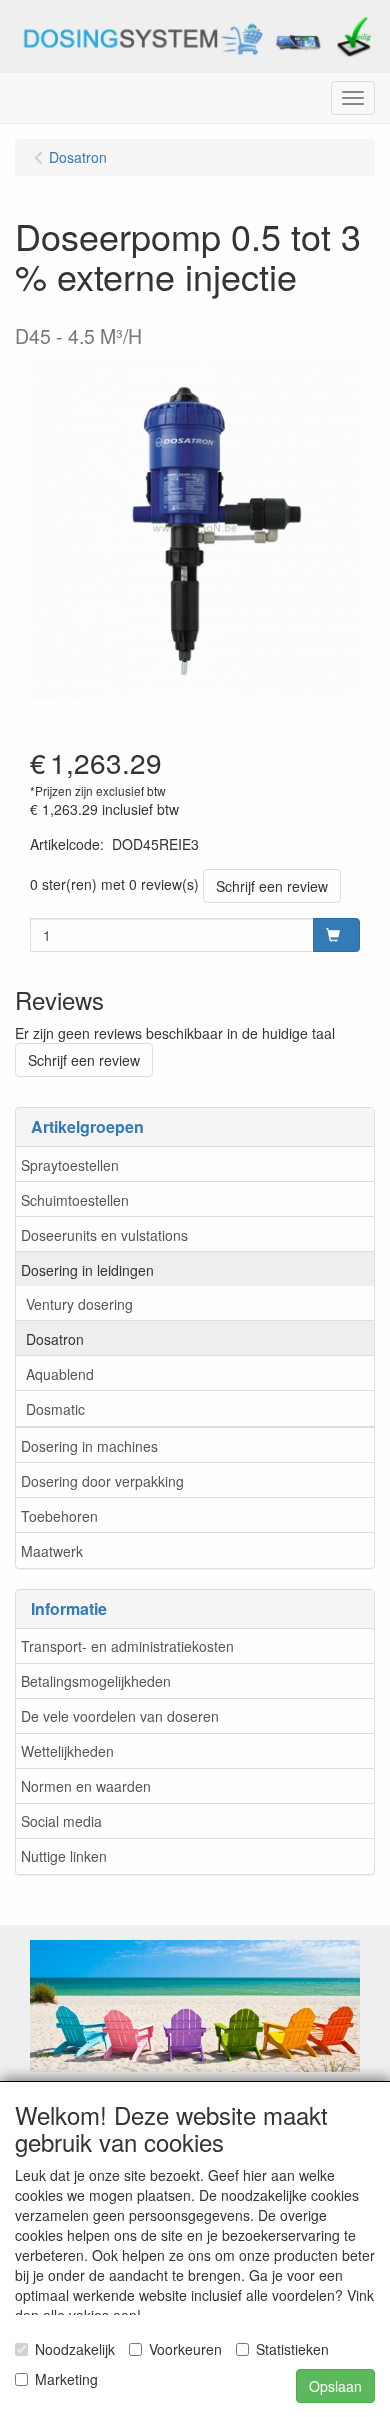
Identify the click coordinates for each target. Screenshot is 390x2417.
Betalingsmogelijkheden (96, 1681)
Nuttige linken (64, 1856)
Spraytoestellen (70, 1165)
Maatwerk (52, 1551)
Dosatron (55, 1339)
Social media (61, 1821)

==

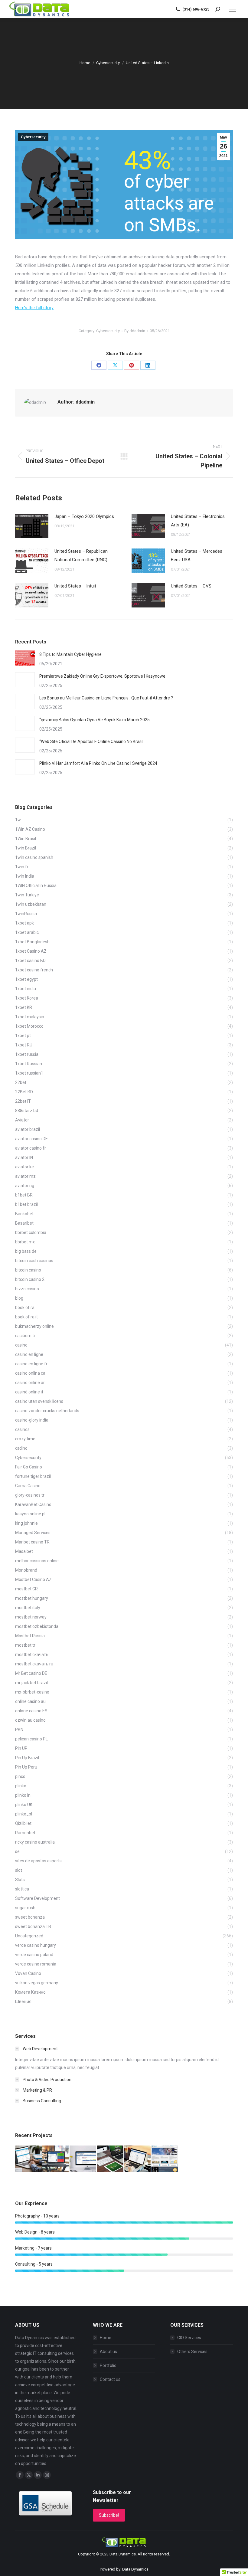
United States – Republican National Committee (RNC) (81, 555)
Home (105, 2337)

YOUR OBJECTIVE ▸ Go back to the listing above. Copy word for word the lines from the one with "Identify the click" through the one with "Social media (61, 1821)", and nothing more.

ANSWER TO THE EXERCISE ▸
Identify the click coordinates for each target. Screenshot is 390x2417.
Betalingsmogelijkheden (96, 1681)
Nuttige linken (64, 1856)
Spraytoestellen (70, 1165)
Maatwerk (52, 1551)
Dosatron (55, 1339)
Social media (61, 1821)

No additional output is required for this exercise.